2.1 模拟UC大鼠模型建立情况建模大鼠结肠标本大体表现可见肠管轻度肿胀，浆膜面光整，结肠组织与周围组织无明显粘连，肠黏膜充血、水肿较明显。可见明显溃疡形成，溃疡呈散在分布，部分可见融合呈片状，可见脓血性分泌物附着。结肠组织HE染色显微镜下可见黏膜、黏膜下层溃疡形成及炎性渗出物，淋巴组织增生，大量中性粒细胞浸润，杯状细胞减少，黏膜下层出血、水肿，毛细血管扩张等改变。空白对照组大鼠结肠黏膜完整，光滑，腺体层次清楚、清晰可见，未见溃疡形成(见图1)。

注：A：模型组大鼠结肠组织可见明显溃疡形成，两箭头之间可见黏膜上皮消失，炎症渗出明显可见炎症细胞浸润，但黏膜下层仍较为完整。B：空白对照组大鼠结肠组织可见黏膜层上皮完整无溃疡形成，无炎性细胞浸润。

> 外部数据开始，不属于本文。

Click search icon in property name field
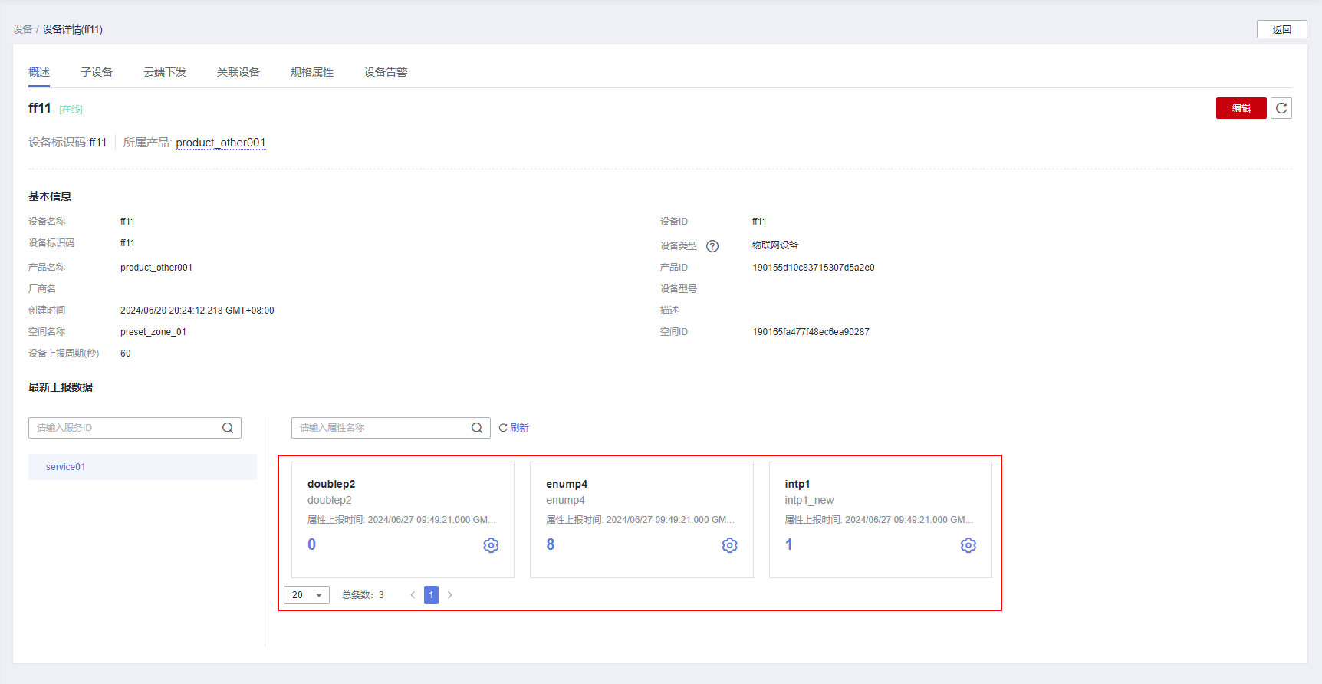point(477,428)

2.2 TNXDC5基因表达免疫组化检测结果模型组大鼠结肠阳性细胞可见细胞质出现均匀一致棕黄色颗粒(见图2)。与空白对照组比较，模型组和柳氮磺胺吡啶组大鼠结肠组织TNXDC5基因表达明显升高(P<0.05)；与模型组比较，柳氮磺吡啶组TNXDC5基因表达显著降低(P<0.05，见表1)。

注：A：免疫组化阴性对照；B：模型组TXNDC5免疫组化染色情况，可见棕黄色颗粒主要定位于上皮及部分间质细胞胞浆中。

表1 免疫组化检测各组结肠黏膜TNXDC5基因表达

2.3 TNXDC5基因表达RT-PCR检测结果与空白对照组比较，模型组大鼠TNXDC5 mRNA表达显著升高(P<0.05)。与模型组比较，柳氮磺胺吡啶组TNXDC5 mRNA表达显著降低(P<0.05)。与空白对照组比较，柳氮磺胺吡啶组TNXDC5 mRNA表达显著升高(P<0.05，见表2、图3)。

表2 各组大鼠结肠组织TNXDC5 mRNA表达Tab 2 The expression of TNXDC5 mRNA in colon tissue of rats in each group

图3 各组大鼠结肠组织TNXDC5 mRNA表达RT-PCR检测

2.4 TNXDC5基因表达Western blotting检测结果与空白对照组比较，模型组大鼠TNXDC5蛋白质表达显著升高(P<0.05)。与模型组比较，柳氮磺胺吡啶组TNXDC5蛋白质表达显著降低(P<0.05)。与空白对照组比较，柳氮磺胺吡啶组TNXDC5 蛋白质表达也有所升高，但差异无统计学意义(P>0.05，见表3、图4)。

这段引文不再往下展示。